Only one span of the listing below is wanted: the lines from the one with "Task: Agree to website terms and conditions" through the one with "Task: Open the bold", reproduced exactly, both ends kept.

=== DATASET EXTRACT ===

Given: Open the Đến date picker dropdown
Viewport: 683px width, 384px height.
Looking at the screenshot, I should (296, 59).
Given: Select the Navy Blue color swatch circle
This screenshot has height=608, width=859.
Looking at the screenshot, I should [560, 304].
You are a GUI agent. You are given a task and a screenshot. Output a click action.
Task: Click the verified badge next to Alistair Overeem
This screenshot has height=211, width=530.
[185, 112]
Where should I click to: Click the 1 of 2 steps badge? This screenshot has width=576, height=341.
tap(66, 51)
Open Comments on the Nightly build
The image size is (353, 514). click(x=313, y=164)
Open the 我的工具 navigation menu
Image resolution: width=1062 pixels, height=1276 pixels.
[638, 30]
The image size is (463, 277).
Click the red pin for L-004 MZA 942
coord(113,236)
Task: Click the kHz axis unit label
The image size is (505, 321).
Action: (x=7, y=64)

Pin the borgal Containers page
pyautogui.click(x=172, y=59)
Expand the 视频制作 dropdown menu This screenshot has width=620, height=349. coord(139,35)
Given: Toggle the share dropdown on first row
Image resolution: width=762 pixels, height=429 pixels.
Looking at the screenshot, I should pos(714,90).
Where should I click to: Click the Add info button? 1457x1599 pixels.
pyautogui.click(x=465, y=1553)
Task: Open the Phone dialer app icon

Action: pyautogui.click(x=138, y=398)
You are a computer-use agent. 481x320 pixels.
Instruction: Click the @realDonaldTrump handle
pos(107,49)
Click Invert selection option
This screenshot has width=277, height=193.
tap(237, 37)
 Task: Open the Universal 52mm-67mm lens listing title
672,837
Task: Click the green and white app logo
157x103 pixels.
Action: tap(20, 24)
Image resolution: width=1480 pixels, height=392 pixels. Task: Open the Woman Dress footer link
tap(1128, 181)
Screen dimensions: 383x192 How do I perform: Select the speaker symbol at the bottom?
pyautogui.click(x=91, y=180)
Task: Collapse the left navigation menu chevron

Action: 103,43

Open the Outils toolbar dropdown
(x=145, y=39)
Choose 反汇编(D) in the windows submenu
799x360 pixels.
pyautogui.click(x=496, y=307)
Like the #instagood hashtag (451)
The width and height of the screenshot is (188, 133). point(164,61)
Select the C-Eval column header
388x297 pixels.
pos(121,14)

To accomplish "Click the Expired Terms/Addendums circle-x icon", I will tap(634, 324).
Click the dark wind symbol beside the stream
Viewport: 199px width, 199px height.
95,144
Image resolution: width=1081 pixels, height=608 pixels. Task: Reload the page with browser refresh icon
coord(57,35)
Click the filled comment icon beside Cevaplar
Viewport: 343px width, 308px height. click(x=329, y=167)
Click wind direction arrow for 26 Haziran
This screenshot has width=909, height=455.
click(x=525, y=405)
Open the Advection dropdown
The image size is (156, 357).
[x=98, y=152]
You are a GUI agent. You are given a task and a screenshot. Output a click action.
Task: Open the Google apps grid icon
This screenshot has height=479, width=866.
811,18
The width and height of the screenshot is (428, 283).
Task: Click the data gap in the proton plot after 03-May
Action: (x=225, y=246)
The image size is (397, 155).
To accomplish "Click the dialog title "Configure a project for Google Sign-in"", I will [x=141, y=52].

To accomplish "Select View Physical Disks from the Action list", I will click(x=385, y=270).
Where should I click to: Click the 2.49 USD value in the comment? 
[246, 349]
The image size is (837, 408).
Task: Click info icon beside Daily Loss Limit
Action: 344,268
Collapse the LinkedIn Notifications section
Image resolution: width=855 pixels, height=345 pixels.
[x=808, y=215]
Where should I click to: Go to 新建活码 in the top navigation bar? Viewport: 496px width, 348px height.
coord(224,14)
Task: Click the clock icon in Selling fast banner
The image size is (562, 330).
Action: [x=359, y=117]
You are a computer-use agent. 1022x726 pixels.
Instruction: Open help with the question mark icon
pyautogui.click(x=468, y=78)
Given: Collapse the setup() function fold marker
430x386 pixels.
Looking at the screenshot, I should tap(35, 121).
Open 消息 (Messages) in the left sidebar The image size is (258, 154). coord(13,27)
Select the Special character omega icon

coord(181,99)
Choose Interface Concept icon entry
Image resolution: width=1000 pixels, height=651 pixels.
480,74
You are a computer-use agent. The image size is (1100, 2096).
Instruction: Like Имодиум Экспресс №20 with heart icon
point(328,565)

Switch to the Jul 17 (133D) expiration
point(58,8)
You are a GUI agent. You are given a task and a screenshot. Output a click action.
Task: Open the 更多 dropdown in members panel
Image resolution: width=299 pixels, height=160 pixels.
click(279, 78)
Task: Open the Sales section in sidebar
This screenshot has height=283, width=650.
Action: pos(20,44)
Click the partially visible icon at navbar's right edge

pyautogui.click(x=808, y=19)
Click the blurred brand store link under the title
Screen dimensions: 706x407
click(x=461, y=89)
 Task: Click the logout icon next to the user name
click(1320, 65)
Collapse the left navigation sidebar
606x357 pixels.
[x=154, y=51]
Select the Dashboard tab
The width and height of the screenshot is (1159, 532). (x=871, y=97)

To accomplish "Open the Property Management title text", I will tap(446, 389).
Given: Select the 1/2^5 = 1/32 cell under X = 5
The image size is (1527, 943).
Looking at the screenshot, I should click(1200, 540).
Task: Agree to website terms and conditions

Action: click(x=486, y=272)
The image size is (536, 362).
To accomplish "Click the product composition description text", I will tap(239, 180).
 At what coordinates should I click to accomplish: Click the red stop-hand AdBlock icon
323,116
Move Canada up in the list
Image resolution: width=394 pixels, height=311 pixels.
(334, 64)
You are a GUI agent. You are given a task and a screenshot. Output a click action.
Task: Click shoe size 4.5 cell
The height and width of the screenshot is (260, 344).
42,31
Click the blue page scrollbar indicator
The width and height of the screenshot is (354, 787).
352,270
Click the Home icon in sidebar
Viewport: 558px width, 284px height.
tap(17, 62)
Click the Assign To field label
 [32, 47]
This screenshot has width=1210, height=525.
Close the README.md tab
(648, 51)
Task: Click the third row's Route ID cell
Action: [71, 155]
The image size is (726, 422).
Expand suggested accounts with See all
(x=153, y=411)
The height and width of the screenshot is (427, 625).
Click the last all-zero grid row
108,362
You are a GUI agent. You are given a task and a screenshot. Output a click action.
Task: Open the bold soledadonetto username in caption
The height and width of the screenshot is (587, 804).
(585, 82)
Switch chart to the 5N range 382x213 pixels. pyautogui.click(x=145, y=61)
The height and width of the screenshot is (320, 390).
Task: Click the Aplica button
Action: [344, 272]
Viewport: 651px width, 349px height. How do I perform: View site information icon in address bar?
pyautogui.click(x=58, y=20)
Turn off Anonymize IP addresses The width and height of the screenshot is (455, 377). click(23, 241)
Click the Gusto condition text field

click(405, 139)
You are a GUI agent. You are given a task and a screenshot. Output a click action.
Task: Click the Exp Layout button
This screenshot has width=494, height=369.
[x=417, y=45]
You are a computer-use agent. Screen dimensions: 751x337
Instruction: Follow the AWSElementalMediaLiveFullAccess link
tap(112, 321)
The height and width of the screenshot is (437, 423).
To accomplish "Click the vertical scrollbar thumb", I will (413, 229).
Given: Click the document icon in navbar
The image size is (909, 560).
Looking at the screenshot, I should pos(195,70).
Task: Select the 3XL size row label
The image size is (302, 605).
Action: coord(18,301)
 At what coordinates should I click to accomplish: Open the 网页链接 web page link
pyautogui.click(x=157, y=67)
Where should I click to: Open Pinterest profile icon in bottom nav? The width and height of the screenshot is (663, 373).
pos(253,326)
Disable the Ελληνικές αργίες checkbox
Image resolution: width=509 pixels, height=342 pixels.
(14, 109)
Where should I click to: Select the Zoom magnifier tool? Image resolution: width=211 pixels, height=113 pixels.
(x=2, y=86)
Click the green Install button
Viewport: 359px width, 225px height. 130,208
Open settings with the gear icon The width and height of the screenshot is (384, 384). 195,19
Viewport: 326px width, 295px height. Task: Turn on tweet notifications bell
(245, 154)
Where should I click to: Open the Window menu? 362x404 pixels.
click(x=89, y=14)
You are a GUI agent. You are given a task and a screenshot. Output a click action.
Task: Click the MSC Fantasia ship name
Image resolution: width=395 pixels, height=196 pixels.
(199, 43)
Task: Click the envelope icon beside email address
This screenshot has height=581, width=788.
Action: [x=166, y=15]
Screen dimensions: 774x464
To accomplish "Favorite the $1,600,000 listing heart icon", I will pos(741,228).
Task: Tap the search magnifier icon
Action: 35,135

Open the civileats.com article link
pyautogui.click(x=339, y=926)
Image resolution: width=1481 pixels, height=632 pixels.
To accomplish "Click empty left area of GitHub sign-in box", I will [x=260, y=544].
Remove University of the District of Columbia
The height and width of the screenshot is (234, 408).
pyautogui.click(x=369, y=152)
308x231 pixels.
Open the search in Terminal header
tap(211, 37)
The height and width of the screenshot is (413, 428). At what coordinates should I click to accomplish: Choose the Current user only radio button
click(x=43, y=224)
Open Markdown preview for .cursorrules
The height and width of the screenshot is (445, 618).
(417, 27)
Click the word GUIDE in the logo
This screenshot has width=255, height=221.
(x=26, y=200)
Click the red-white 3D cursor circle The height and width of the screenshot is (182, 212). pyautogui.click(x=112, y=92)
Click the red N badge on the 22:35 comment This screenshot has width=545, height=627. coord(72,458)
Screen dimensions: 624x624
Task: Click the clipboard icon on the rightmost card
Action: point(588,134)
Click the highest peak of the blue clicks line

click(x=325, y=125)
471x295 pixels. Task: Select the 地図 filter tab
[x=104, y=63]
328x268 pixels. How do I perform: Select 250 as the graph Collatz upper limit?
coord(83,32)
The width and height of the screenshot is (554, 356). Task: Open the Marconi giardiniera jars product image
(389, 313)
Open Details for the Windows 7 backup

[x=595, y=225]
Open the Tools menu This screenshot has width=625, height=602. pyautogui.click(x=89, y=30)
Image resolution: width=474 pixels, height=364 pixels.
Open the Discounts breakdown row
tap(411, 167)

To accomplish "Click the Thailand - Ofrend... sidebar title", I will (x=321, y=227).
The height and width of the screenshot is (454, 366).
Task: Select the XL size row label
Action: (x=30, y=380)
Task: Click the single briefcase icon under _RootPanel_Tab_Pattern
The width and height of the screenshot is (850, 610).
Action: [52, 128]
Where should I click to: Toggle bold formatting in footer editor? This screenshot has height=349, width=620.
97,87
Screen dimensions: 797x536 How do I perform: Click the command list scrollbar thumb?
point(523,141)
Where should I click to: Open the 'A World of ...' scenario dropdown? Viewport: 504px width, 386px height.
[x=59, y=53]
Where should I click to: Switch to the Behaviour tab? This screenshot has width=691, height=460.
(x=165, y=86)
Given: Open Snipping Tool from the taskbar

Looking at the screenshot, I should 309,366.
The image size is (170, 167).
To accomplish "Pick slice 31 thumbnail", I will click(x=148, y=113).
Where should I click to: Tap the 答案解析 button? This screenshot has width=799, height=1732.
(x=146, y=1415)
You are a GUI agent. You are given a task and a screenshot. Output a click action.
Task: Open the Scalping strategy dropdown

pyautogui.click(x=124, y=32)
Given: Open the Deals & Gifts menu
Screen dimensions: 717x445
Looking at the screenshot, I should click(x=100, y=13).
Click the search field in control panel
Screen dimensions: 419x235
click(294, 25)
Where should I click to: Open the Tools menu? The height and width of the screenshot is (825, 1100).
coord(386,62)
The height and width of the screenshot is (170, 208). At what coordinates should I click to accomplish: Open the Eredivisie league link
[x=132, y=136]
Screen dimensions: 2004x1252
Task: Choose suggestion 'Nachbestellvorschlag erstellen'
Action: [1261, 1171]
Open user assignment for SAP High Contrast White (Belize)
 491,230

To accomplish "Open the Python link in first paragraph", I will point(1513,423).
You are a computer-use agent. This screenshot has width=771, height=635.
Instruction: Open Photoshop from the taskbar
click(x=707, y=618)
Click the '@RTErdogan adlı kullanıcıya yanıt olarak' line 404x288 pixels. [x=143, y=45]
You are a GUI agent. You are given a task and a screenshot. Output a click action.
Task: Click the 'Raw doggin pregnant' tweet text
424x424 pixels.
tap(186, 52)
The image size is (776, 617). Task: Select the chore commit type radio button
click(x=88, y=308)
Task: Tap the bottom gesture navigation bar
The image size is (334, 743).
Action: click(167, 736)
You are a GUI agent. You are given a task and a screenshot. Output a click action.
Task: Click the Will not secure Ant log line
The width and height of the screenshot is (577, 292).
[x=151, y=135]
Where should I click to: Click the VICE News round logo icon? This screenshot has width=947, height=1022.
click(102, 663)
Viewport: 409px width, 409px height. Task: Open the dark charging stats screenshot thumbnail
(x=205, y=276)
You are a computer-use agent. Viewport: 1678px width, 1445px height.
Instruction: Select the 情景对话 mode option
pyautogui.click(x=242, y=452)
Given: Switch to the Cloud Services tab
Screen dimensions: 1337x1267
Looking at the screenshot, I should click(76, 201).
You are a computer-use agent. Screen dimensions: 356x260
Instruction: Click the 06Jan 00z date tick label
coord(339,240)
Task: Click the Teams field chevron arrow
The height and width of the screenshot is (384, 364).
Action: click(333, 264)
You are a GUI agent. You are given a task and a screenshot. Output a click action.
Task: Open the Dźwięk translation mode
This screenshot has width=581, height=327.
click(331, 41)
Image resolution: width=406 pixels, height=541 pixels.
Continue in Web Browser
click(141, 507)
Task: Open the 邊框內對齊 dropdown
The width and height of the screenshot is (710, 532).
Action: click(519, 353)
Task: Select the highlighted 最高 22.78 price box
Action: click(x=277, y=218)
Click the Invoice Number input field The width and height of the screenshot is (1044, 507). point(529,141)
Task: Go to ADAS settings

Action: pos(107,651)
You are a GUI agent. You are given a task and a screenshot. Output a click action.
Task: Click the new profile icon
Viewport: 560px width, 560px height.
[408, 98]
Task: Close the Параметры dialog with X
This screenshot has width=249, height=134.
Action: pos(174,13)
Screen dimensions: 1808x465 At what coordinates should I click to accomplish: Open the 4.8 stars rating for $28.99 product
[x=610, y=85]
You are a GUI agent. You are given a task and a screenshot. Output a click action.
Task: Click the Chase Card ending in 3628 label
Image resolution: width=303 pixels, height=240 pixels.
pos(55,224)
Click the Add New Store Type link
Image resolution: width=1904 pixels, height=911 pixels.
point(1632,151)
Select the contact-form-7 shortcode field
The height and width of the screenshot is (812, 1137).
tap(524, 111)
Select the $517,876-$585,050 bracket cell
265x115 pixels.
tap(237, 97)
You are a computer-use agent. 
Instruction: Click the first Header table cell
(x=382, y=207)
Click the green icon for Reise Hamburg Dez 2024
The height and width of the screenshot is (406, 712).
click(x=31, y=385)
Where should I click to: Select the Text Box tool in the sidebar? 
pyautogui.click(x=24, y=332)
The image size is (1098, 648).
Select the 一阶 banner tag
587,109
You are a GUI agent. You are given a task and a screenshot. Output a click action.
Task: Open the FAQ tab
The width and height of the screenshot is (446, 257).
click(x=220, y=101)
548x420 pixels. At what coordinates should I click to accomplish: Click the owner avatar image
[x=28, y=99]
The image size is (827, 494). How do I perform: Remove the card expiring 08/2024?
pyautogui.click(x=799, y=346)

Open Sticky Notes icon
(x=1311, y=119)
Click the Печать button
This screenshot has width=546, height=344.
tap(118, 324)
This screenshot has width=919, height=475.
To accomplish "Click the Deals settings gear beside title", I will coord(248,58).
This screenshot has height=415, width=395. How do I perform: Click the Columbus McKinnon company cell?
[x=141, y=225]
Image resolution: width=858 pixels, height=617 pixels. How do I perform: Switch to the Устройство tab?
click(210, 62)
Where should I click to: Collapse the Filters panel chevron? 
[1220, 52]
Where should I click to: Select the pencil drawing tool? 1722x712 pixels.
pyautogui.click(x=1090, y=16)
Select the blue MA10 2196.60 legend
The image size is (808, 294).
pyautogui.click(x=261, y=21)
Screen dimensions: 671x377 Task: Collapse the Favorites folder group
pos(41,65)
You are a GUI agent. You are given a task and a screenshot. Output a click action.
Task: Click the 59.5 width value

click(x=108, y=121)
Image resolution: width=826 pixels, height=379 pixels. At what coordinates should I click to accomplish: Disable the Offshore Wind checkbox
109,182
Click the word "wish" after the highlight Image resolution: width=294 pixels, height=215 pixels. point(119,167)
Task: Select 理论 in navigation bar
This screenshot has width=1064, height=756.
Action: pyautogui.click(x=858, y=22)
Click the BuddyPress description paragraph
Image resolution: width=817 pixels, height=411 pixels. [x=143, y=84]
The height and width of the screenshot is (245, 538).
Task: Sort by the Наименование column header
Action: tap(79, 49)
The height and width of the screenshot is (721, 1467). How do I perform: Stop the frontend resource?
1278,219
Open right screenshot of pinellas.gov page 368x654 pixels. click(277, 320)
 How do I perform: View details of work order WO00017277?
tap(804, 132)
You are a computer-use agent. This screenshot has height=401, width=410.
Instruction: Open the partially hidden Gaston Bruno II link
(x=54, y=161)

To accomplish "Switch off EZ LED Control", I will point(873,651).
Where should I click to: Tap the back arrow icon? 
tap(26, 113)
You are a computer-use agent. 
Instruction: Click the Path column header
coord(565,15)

===

• **WRITTEN REPLY**:
Task: Agree to website terms and conditions

Action: click(x=486, y=272)
The image size is (536, 362).
To accomplish "Click the product composition description text", I will tap(239, 180).
 At what coordinates should I click to accomplish: Click the red stop-hand AdBlock icon
323,116
Move Canada up in the list
Image resolution: width=394 pixels, height=311 pixels.
(334, 64)
You are a GUI agent. You are given a task and a screenshot. Output a click action.
Task: Click shoe size 4.5 cell
The height and width of the screenshot is (260, 344).
42,31
Click the blue page scrollbar indicator
The width and height of the screenshot is (354, 787).
352,270
Click the Home icon in sidebar
Viewport: 558px width, 284px height.
tap(17, 62)
Click the Assign To field label
 [32, 47]
This screenshot has width=1210, height=525.
Close the README.md tab
(648, 51)
Task: Click the third row's Route ID cell
Action: [71, 155]
The image size is (726, 422).
Expand suggested accounts with See all
(x=153, y=411)
The height and width of the screenshot is (427, 625).
Click the last all-zero grid row
108,362
You are a GUI agent. You are given a task and a screenshot. Output a click action.
Task: Open the bold soledadonetto username in caption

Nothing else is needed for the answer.